22 Minutes of fame? 

WHAT: Comedy Night

WHO: Glen Foster

WHERE: Buffalo Bill’s

WHEN: Tuesday, Sept. 11

He’s a straight talker. An honest observationist. But don’t let his unassuming demeanor fool you. Beneath his average appearance, beyond his jokes about average Canadians, is a raging comedian who draws anything but average laughs.

Perhaps you don’t recognize the unremarkable and average name, Glen Foster. He’s appeared several times at the renowned Just For Laughs Comedy Festival in Montreal, been a semi-finalist in the prestigious San Francisco International Comedy Competition, hosted Global TV’s satirical golf show, Get a Grip, performed on A&E’s An Evening at the Improv, and recently starred in his own Comedy Network special.

Still can’t place the face? How about "That Canadian Guy?" Ah, yes, that rings a bell! Isn’t he the guy who loves to poke fun at our government? Who can find something funny about every culture in this mixed up country? Who loves to take shots at our neighbours to the south, who are even more messed up?

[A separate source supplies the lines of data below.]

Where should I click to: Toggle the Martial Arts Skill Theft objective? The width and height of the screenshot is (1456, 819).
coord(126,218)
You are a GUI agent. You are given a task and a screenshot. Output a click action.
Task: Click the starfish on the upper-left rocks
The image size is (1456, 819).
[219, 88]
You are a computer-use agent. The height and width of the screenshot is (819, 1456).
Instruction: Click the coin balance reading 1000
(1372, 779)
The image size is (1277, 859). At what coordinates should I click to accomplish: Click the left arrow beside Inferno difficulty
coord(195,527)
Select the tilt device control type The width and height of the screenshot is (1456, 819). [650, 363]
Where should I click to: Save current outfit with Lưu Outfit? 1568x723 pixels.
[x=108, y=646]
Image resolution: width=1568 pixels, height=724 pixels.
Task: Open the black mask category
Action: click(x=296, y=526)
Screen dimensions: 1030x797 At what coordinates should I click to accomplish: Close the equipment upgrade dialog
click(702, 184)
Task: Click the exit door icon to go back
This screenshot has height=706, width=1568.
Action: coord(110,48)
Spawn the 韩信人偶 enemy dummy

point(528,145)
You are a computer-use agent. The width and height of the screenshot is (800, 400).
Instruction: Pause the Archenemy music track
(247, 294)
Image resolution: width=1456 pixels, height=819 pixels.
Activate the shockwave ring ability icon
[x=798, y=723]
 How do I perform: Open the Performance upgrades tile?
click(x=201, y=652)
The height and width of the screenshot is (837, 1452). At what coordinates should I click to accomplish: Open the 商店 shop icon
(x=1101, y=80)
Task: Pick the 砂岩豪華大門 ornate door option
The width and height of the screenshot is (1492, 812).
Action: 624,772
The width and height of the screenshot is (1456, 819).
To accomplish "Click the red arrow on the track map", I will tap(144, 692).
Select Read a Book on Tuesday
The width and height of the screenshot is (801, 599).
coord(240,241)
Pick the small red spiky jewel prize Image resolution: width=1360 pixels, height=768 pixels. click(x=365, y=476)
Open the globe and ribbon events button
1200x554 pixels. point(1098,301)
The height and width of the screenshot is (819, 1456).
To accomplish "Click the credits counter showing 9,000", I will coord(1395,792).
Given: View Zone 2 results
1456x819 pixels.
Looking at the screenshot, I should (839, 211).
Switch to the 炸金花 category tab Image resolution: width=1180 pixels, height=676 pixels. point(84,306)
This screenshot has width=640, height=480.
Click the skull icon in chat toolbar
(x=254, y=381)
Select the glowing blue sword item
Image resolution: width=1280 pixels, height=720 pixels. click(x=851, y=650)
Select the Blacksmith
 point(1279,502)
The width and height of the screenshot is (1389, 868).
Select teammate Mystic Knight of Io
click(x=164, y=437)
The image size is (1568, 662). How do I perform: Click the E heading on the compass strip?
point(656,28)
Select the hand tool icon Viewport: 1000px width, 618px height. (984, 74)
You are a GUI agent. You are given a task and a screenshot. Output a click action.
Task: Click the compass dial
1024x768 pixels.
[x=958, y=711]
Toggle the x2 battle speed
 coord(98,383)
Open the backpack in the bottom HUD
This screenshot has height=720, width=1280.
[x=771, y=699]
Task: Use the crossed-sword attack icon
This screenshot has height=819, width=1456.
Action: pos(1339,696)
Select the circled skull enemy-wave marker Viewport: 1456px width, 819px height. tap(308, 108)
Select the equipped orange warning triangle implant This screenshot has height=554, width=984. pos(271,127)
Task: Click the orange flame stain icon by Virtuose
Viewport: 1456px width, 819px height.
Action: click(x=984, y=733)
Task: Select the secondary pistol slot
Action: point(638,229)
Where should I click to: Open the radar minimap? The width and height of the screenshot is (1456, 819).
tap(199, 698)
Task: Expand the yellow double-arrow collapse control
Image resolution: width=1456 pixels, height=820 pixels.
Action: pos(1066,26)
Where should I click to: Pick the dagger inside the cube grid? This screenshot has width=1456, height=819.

"The name, (That Canadian Guy), really came about when I was in England," explains Foster. "I’ve had a Web site for quite some time, glenfoster.com, but in England, it just didn’t seem to be getting through. But when I would come off stage, I would hear, ‘That Canadian guy, he was good.’ And it hit me at that point that people really don’t have that great of an attention span. And unless you’re going to see people a lot, you’re probably only going to see them once and you need something they can hang their hat on. I went home and changed the name of my Web site. From that point, you wouldn’t believe the number of e-mails I got from people saying ‘I couldn’t remember your name, but I remembered That Canadian Guy.’"

His schtick as the critic of all things Canadian had already been developing before the new Web address. Foster was always fond of political and politically correct humour, but his new tag thrust him to the forefront of recognizable Canadian comedians. "My Canada Includes Every Bitching, Whining Province, Aboriginal, Feminist, Minority and Special Interest Group," reads one of the more popular pieces of Foster memorabilia.

And Canadians love it. We have no hesitation laughing at our own short comings, especially when the disparagement is coming from one of our own.

"We like to laugh about ourselves much more than Americans do. The Brits are also very self-effacing," observes Foster. "Americans have commented to me that they can come up here and get away with more jokes than they can at home. We just have a better attitude about it. Actually, I don’t know if it’s attitude or apathy. The whole thing about humour is that it’s a defence. If we’re making jokes about ourselves, maybe it’s because we’re resigned to the fact that we can’t really do anything about it."